On the double bass and electric bass, as with the guitar, ghost notes can be performed by muting the strings, either with the fretting hand or the plucking/picking hand, which creates notes of indeterminate pitch that have a percussive quality. On the electric bass, ghost notes are widely used in the slap bass style, as a way of creating a percussive, drum-like sound in funk and Latin music. On the double bass, percussive ghost notes are sometimes performed by slapping the strings against the fingerboard, which creates a percussive, "clacky" sound. With the double bass, slap-style ghost notes are used in rockabilly, bluegrass, and traditional blues and swing jazz.

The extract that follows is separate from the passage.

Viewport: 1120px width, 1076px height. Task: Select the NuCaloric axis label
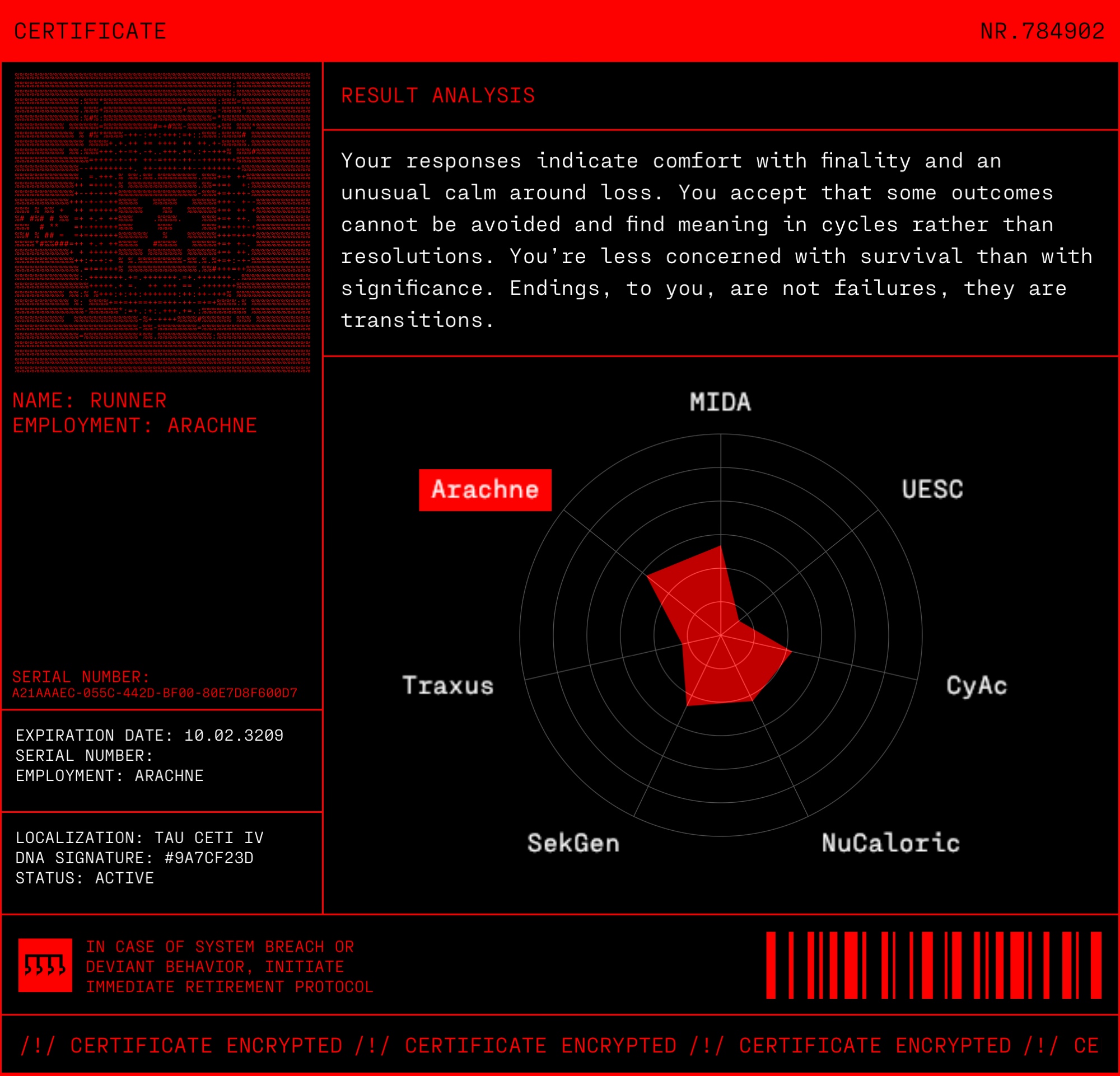point(890,843)
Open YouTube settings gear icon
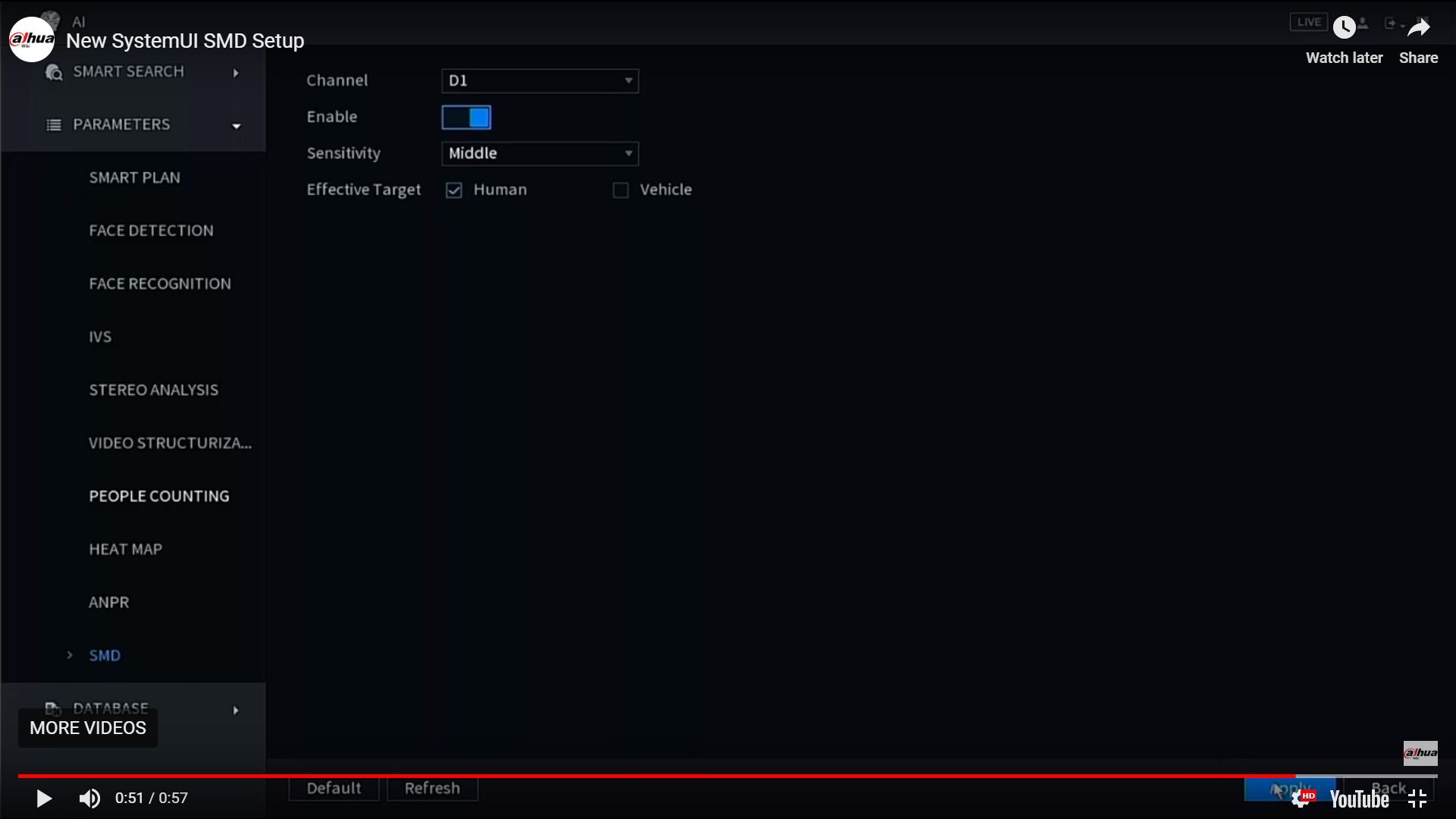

Bassists James Jamerson (of Motown), Carol Kaye (of Motown), Rocco Prestia (for Tower of Power), and Chuck Rainey (for Steely Dan, Aretha Franklin, and others) all include "tons of ghost notes done right" in their playing. The 'ticking' sound in the Pink Floyd song "Time" is an example, played by picking two bass strings, muted high up.

== Vocal music ==
In vocal music, especially in musical theater, a ghost note represents that the lyrics must be spoken rather than sung, retaining the marked rhythm but having indeterminate pitch. Notes with value less than a half note use a cross instead of an oval as a note head. Occasionally a half note or whole note is represented with an open diamond note head, often representing a scream or grunt.

As an extreme example, the opening number of The Music Man, "Rock Island", is written almost exclusively in ghost notes.

This notation may also indicate Sprechstimme or rapping.